In his early years, Carl Auböck III (1924–1993) began collaborating with his father at the Werkstatte workshop. He began working as a Gürtler, which was part of the family's tradition. Unlike his predecessors, however, he is also noted as an architect. He completed an architecture degree at the Vienna University of Technology. Auböck has designed private houses, apartments, public, and industrial buildings not just in Austria but around the world. He was also an academic and the former president of the International Council of Societies of Industrial Design (ICSID).

Auböck also studied 1951 at Massachusetts Institute of Technology where he met Ludwig Mies van der Rohe, Walter Gropius, Ray Eames, and Charles Eames. These figures inspired Auböck to integrate American trends in the products designed at the workshop, making them more international and modern. Under his direction, the workshop achieved international status and started collaborating with other design houses such as Hermès and Pierre Cardin. Auböck has also designed for other companies such as Neuzeughammer Ambosswerke, Reichert, Tyrolia, Otto Groh, and Ostovics Tischkultur. He taught industrial design at the University of Applied Arts Vienna in 1997 and served as the president of the Austrian Design Institute.
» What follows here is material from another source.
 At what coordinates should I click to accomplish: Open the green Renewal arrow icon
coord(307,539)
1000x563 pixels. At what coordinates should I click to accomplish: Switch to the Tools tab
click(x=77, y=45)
Auböck III is also the father of Maria Auböck (1951), a noted Austrian landscape architect and educator. She is known for architectural works completed with János Kárász and as a president of the Central Association of Architects (ZV).

== Carl Auböck IV ==
Carl Auböck IV (born 1954) was also trained as a metal craftsman at the Werkstatte and, like his father also a practicing architect. Upon his father's death he managed the workshop with his mother Justine. Today he runs the Werkstätte Carl Auböck, overseeing the development of new design concepts for a 500-piece collection. He supervises the Carl Auböck archive and collaborates over the years with designers such as Michael Anastassiades, Lee West, Petar Petrov, Aldo Bakker, and Formafantasma, among others.